§ **EXERCISE GOAL**
Can you rewrite the records as a JSON list of strings, one string per line with blank lines omitted, covering only the lines from the one containing "Where should I click to: Delete" through the end of the records? Leave the pictures out.

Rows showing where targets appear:
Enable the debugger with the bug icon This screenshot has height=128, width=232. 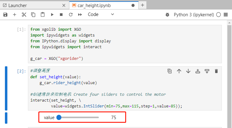pos(167,15)
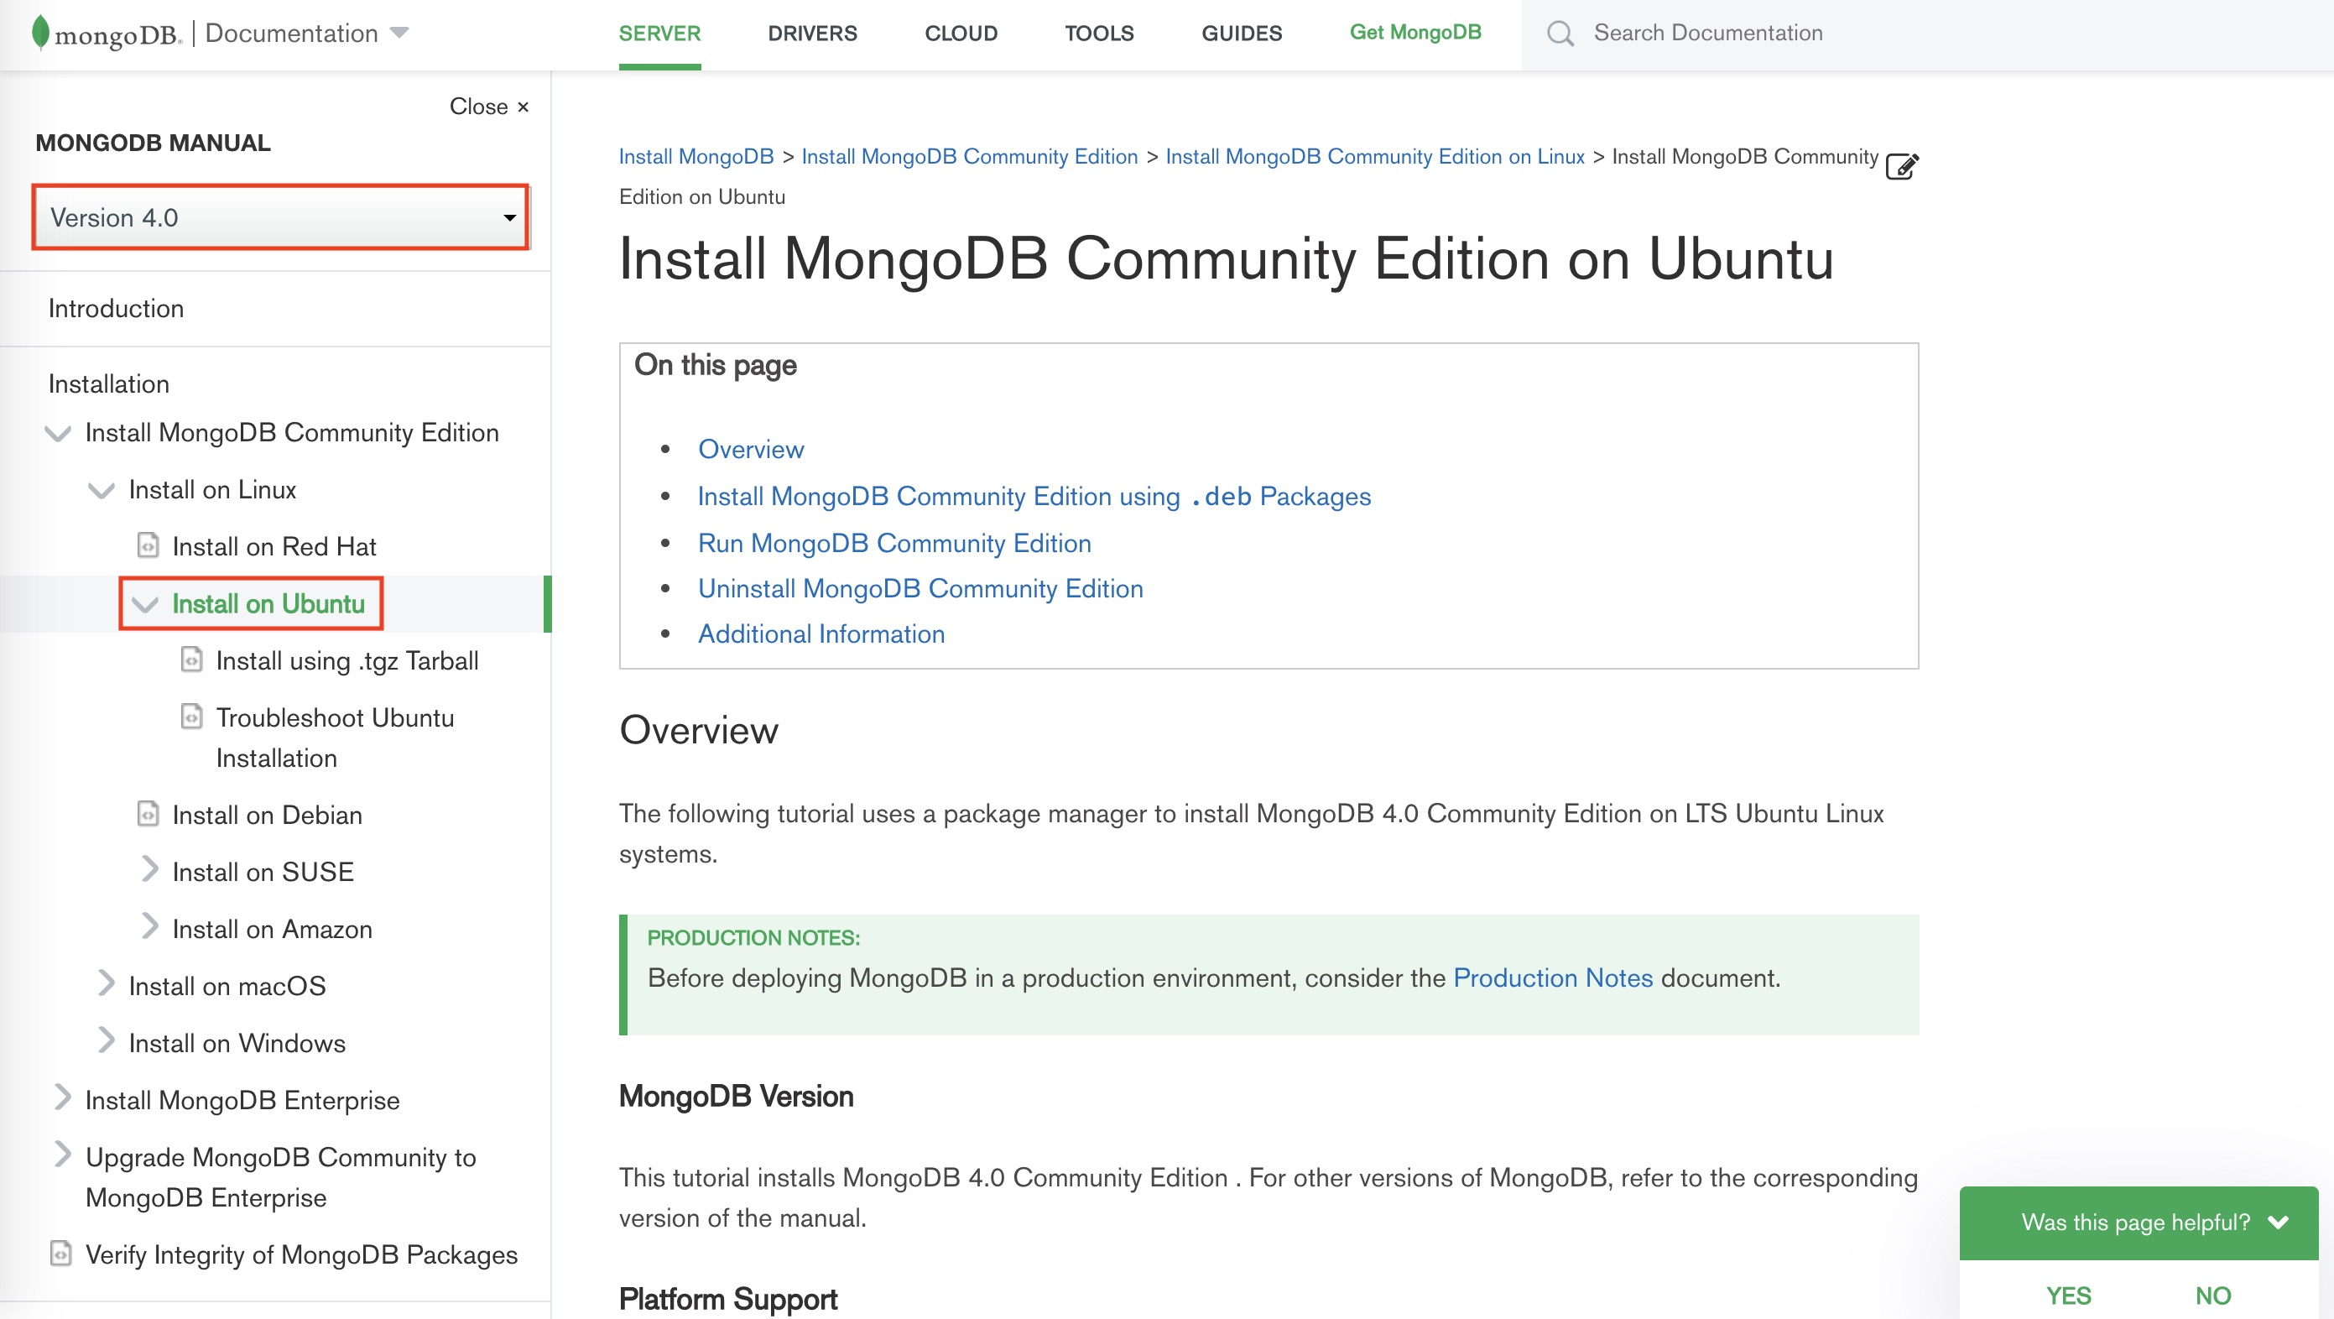This screenshot has width=2334, height=1319.
Task: Expand the Install on SUSE section
Action: [149, 870]
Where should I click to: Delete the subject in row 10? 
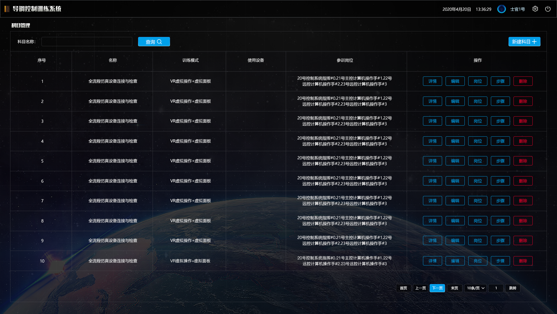pos(523,261)
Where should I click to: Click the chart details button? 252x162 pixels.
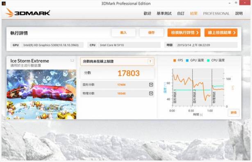(x=234, y=113)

§ **ANSWER**
[
  "Where should I click to: Delete the subject in row 10? ",
  "pos(523,261)",
  "Where should I click to: Click the chart details button? 252x162 pixels.",
  "(x=234, y=113)"
]